A generous network of public and private donors funds the incredible work to eradicate polio. To completely eradicate polio from the globe, GPEI seeks funding from donors approximately every three to five years to fund the next phase of its work during a replenishment. The most recent replenishment occurred in 2013 and raised a total commitment of US $5.5 billion, with most contributors committing funding for the 2013–2017 period.  Australia committed $80 million over four years at this replenishment.

Gearing up for its next replenishment on June 12, 2017, at the Rotary International Convention in Atlanta, Georgia, GPEI seeks to raise an additional $1.5 billion. This will fully fund its operations through the eradication of polio and the critical three-year certification period following the world’s last polio case. As part of ACTION’s efforts to ensure GPEI remains fully funded, we have launched the ACTION Polio Accountability Tool.

This new tool tells the unique history of polio eradication and tracks the government dollars required to make eradication a likelihood. With an eye to impact, the timeline section of the tool demonstrates how funding for GPEI has continually created lasting reductions in polio burden globally and improved health for people all over the world.

In the scorecard section, the tool captures 99 percent of public donor commitments to polio eradication and measures donor performance in making and delivering on commitments in the latest replenishment round. It also provides a recommendation to donors for the level they should contribute to polio eradication efforts in the next three years.

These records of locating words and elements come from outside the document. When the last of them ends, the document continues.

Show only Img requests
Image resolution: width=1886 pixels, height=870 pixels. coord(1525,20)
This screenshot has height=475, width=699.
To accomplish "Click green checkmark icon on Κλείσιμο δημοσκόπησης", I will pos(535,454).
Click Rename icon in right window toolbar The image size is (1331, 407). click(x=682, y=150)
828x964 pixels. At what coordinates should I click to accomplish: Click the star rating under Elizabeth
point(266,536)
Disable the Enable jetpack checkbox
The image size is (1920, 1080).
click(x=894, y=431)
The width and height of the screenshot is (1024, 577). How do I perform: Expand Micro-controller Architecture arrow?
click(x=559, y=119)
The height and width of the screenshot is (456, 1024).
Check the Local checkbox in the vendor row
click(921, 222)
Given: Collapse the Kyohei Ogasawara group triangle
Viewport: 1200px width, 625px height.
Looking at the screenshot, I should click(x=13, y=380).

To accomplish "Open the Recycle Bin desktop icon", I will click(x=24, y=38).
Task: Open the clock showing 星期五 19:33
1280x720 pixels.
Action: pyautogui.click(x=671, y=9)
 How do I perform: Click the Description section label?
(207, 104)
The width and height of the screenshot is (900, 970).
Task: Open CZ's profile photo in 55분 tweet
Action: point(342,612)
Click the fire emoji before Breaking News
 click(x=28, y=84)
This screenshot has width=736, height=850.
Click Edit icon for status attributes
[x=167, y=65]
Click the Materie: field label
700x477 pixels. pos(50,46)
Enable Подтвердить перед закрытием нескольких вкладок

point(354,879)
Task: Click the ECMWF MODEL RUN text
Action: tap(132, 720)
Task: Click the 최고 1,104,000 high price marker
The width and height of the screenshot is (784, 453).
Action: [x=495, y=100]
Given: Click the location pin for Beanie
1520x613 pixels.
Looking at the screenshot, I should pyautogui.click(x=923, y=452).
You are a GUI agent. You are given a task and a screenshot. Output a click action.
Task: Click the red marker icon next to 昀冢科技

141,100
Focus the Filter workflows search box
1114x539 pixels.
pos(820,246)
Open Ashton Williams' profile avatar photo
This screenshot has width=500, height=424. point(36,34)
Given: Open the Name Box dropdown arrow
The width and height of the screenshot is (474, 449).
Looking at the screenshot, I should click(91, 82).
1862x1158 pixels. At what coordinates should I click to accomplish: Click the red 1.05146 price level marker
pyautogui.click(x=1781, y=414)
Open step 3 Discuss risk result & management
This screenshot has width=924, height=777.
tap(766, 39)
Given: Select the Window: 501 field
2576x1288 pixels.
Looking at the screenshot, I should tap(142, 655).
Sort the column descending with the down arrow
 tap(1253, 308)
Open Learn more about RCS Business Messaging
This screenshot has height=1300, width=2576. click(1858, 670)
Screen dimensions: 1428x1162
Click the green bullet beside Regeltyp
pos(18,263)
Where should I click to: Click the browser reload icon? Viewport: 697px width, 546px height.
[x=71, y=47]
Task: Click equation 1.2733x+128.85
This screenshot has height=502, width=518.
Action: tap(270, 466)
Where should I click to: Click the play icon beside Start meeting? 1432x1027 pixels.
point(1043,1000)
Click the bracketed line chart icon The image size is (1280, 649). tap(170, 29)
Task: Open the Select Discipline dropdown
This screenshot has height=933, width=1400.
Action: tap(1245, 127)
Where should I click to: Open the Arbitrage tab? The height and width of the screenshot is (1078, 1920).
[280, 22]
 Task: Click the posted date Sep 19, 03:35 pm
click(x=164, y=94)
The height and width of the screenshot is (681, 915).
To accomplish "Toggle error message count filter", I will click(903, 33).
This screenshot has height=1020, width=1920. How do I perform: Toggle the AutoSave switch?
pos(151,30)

Australians have played a major role in the campaign to eradicate polio, with Australian Rotarian Sir Clem Renouf launching Rotary’s campaign in the 1980s.  The Australian Government has been a consistent supporter of the GPEI, but its level of support is due to decline significantly to $3 million in each of the next two financial years.  As the Scorecard notes, Australia needs to raise this annual contribution to at least $15 million per year to contribute its share of the $US 1.5 billion the GPEI requires to achieve and sustain the  eradication of polio.  

Polio eradication has the potential to be the first milestone achievement of the Global Goals era. Indeed, there is arguably no better way to demonstrate that the end of extreme poverty is possible than by reaching every child with life-saving vaccines and by achieving the eradication of a disease. Furthermore, the knowledge, skills and systems learnt from polio eradication will form a major contribution to tackling other diseases and strengthening health systems.

It is essential for Australia to build on its long-standing support for eradicating polio, and provide continued funding for the GPEI, so we can finally consign this horrific, ancient disease to the history books.